Proud by Michelle W. When was the last time someone told you they were proud of you?
This is an interesting topic because when I was young, parents kept their feelings to themselves. It wasn’t that we felt neglected. Even telling a child that they loved them reminds me of the writing rule: ‘Show don’t tell.’
So we were shown that we were cherished in practical ways. Mothers generally stayed home, and therefore were there to cook meals for the family and keep everything in order. Mum sewed dresses for me. We were read to and with no TV, families talked. My parents were not demonstrative. Hugs were restricted for the odd occasion when children might return after a holiday away, or a kiss on the cheek before going to bed was the norm.
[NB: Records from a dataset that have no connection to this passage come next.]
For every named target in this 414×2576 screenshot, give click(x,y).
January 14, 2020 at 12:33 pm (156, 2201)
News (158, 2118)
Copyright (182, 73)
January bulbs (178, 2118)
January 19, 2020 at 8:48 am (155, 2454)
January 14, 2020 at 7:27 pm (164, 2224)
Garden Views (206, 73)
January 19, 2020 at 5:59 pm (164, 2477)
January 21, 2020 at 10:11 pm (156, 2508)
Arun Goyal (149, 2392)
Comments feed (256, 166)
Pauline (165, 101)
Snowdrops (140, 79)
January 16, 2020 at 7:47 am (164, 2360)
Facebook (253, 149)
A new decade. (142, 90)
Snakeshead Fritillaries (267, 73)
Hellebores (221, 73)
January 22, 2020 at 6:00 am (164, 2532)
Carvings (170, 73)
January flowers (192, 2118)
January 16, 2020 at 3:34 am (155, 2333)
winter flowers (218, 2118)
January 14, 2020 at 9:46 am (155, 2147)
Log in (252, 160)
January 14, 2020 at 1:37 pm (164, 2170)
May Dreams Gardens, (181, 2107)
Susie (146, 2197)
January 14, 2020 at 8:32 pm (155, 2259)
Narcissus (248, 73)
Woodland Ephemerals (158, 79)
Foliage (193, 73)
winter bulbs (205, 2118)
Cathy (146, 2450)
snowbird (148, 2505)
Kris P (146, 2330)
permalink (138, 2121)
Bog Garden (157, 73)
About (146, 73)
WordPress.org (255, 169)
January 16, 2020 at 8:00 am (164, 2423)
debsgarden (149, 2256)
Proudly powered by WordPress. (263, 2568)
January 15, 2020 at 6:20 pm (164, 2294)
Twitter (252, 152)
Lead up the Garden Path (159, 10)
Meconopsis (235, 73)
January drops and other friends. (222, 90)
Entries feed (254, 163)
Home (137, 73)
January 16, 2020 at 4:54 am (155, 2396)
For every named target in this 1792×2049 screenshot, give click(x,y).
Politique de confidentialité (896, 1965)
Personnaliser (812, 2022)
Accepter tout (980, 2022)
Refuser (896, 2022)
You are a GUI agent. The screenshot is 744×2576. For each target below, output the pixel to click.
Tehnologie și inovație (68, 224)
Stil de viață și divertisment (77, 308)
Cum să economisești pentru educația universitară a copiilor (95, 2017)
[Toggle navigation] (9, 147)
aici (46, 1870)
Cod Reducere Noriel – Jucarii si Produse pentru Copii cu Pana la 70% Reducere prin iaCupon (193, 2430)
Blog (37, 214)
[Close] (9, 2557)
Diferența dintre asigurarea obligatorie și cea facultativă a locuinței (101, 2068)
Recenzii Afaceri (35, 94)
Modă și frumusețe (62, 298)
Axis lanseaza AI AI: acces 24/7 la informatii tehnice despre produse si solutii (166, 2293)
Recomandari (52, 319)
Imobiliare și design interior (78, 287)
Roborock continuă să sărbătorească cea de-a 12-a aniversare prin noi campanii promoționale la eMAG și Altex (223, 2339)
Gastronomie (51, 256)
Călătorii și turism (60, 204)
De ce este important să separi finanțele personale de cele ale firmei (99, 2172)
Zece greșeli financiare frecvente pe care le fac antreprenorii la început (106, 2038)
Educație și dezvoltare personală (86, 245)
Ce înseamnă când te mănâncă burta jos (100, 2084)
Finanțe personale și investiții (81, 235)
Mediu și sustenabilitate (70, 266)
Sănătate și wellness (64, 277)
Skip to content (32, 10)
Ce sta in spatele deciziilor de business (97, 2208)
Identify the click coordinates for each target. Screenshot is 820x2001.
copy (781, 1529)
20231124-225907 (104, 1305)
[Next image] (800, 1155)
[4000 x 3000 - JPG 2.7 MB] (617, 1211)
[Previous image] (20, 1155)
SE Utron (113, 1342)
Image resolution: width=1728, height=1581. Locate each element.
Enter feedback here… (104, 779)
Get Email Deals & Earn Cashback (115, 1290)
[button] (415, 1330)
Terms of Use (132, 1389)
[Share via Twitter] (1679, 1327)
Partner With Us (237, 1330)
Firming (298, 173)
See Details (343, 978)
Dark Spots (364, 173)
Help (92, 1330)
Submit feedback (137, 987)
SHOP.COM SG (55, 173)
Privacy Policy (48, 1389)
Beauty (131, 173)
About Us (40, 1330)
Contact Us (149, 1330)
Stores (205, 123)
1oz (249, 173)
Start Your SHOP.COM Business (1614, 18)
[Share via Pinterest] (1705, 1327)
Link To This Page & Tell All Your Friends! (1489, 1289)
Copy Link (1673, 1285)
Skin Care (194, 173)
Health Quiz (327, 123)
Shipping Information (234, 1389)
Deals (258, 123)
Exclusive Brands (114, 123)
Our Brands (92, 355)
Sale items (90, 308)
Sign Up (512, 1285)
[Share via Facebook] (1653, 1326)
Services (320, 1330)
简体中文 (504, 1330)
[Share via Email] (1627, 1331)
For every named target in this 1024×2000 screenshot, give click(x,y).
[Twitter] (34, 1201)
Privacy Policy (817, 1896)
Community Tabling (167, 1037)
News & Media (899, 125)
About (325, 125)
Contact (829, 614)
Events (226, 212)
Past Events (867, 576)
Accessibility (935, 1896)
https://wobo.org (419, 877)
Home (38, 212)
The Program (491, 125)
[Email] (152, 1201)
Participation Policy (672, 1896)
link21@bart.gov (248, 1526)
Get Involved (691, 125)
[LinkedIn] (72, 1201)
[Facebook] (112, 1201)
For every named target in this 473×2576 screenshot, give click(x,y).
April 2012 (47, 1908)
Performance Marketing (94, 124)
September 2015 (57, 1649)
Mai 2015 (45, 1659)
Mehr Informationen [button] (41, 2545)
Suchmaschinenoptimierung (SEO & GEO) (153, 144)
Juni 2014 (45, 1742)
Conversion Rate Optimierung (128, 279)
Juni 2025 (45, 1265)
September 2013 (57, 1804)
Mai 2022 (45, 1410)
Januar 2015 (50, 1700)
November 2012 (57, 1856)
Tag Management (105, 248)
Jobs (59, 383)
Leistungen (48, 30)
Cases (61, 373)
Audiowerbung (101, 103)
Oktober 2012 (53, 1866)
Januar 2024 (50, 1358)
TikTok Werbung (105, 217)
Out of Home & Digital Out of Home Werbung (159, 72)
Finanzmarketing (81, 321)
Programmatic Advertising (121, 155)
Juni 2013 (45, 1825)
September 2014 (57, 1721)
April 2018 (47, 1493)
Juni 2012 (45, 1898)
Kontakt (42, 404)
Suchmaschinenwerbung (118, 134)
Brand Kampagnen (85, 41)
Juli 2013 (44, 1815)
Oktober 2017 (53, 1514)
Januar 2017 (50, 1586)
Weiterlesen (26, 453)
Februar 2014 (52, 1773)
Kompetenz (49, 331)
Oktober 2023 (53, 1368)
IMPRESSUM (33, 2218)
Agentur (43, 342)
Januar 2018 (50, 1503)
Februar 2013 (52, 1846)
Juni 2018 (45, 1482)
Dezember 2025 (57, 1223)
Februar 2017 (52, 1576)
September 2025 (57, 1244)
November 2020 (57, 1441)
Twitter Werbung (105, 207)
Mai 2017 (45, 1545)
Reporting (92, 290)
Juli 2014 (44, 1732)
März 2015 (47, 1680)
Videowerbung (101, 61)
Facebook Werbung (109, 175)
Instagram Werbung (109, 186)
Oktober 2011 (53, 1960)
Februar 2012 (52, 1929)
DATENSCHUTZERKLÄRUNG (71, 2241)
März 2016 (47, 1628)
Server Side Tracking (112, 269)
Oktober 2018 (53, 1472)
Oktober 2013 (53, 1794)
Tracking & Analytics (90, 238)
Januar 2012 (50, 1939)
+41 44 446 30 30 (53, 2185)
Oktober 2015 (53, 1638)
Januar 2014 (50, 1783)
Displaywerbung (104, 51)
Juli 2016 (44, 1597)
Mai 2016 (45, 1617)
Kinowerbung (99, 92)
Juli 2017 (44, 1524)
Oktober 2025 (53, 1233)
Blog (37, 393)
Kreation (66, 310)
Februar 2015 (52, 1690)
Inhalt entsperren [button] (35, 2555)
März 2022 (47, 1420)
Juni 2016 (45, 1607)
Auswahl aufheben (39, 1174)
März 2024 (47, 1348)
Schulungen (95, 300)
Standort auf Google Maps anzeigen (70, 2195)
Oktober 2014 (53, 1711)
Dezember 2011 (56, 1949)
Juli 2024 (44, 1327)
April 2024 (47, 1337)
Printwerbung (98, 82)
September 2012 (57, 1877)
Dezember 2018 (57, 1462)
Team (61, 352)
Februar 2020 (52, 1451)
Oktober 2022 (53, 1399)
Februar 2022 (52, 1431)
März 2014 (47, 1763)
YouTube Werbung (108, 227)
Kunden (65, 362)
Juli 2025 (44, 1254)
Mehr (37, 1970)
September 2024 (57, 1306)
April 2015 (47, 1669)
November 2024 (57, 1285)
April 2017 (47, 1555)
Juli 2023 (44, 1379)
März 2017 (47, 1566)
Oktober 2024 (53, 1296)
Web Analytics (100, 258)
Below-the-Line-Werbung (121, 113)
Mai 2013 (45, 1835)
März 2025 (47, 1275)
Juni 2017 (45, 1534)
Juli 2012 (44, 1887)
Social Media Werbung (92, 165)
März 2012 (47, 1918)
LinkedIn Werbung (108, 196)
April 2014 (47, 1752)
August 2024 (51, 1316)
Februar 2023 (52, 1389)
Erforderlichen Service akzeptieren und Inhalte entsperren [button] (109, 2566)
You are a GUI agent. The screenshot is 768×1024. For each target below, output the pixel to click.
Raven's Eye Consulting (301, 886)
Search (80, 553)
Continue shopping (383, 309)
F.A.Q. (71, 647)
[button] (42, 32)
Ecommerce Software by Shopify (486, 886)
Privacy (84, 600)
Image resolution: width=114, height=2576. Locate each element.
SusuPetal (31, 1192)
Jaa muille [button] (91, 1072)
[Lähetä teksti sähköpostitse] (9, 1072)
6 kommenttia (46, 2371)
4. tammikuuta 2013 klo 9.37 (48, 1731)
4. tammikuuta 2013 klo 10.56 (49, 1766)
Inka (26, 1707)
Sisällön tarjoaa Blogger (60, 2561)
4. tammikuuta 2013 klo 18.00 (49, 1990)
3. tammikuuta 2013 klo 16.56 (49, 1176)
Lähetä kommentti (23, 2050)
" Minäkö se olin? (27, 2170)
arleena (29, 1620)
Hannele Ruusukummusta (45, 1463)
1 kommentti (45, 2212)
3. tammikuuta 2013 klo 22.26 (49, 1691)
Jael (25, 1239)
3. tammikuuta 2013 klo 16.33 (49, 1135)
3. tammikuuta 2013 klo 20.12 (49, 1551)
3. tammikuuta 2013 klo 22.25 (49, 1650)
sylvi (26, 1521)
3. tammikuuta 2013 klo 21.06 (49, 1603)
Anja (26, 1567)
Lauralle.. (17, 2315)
So as far as expressing ‘I’m proud of you!’, it would have been unspoken. Very different from the way children are brought up now.
Thinking back, my parents probably didn’t even express their pride in their sons who did achieve with their scholastic achievements. Being a late bloomer, I didn’t complete my university studies until I was in my forties. My mother did shown pleasure in this, especially as I gained tenure in a permanent teaching position. This did please her.
My children are far more able to express their feelings and they may have said they were proud of me, though I can’t remember. They were all delighted when I had, ‘Lily’s Wish’, my first book published. So I do believe in ‘Show’, but I can’t help break the rule and ‘Tell’ my children that I’m proud of them, occasionally.